## Written instruction 1
According to the passage on heteronormativity, what three things does heteronormative discourse do to individuals who do not comply with ‘compulsory heterosexuality’?
## Written instruction 2
Write a continuation of the passage on heteronormativity, starting after its final sentence.

The term ‘heteronormativity’ refers to a particular way of normative thinking. Heteronormativity
[…] designates all those ways in which the world makes sense from a heterosexual point of view. It assumes that a complementary relation between the sexes is both a natural arrangement (the way things are) and a cultural ideal (the way things should be) (Dean 2003: 238).
The terms heteronormative and heteronormativity will be used in reference to discourse which marginalises, discriminates against, or even excludes individuals on the basis of their non-compliance with ‘compulsory heterosexuality’. It is significant that such non-compliance or ‘deviation’ does not have to concern sexuality. It might also be a ‘deviation’ from underlying belief systems. For example, heteronormative discourse will try to marginalise dissidents of the patriarchal order, no matter if homosexual or non-homosexual.

[Data extracted from a collection]
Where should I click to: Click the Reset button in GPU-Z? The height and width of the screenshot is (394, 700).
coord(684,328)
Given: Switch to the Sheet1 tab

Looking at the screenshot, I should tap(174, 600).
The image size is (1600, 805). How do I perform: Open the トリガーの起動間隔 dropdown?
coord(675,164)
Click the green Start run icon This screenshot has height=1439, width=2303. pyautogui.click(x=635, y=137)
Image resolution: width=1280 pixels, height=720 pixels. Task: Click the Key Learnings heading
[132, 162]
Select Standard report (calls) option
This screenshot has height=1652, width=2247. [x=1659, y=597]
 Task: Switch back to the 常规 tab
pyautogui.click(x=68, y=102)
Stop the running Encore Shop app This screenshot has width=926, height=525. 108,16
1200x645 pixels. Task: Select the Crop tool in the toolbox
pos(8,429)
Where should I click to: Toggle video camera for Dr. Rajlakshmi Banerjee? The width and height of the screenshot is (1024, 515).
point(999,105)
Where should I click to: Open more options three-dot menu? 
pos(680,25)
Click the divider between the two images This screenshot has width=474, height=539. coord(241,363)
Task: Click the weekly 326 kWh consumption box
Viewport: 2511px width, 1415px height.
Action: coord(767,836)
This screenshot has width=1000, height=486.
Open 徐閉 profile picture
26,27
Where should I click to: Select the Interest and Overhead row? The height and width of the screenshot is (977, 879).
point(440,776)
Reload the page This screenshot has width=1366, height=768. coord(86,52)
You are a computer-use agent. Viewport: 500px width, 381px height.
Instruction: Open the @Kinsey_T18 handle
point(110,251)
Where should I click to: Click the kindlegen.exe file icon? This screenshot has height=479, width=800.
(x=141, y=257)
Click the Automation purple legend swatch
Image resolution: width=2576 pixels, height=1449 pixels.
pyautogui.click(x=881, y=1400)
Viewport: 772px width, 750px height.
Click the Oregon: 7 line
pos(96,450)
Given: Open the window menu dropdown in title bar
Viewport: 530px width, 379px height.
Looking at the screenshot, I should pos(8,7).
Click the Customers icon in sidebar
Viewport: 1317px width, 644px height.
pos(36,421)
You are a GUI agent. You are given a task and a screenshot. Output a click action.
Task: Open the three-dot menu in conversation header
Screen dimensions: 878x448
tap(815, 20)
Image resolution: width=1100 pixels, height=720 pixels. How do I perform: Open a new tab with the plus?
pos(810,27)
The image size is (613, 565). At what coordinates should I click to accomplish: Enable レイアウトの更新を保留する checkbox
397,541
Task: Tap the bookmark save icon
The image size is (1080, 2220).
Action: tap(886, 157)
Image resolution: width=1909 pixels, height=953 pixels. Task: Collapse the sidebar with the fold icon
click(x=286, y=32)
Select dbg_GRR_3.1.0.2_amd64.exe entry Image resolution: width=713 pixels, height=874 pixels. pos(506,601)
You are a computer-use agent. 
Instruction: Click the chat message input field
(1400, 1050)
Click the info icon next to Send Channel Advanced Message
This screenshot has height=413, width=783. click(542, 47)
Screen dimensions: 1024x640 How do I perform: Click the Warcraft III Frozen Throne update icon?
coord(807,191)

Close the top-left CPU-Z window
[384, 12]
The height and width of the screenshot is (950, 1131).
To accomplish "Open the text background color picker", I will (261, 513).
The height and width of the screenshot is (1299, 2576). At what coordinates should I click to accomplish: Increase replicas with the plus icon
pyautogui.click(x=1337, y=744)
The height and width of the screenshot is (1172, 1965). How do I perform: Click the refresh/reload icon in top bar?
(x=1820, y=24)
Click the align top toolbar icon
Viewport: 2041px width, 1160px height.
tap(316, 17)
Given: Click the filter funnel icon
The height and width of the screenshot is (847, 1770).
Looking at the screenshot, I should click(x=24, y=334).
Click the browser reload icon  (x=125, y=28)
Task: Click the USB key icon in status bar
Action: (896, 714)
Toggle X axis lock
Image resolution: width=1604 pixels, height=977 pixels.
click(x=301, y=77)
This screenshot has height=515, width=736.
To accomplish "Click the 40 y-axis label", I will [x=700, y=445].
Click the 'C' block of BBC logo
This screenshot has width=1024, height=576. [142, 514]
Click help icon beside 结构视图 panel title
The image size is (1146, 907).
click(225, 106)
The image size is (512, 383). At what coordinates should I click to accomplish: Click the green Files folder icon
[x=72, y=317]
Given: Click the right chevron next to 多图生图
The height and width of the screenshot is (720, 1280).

## Task output 1
It marginalises them, discriminates against them, or even excludes them.

## Task output 2
Otherness, Identity and Alterity
What is referred to with ‘otherness’ is the quality of what is perceived as ‘other’ from the perspective of a specified self. ‘Other’ is used to signify that which is perceived as crucially different, and typically also strange. It has to be noted that the term usually is not used altogether neutrally. Often, it bears a negative connotation: “The construction of Otherness can be detected at the root of much injustice and suffering […]” (Corbey/ Leerssen 1991b: xvii). The ‘other’ is defined ex negativo from the self, it is considered to be what the self is not:
The other is other because s/he is focalized by the self of the observer. While the self is in the position of focalization, the other is by definition the object. […] The other is used as screen on which ideals or terrors can be projected, or as location to which problematic feelings about the self can be displaced (Van Alphen 1991: 15).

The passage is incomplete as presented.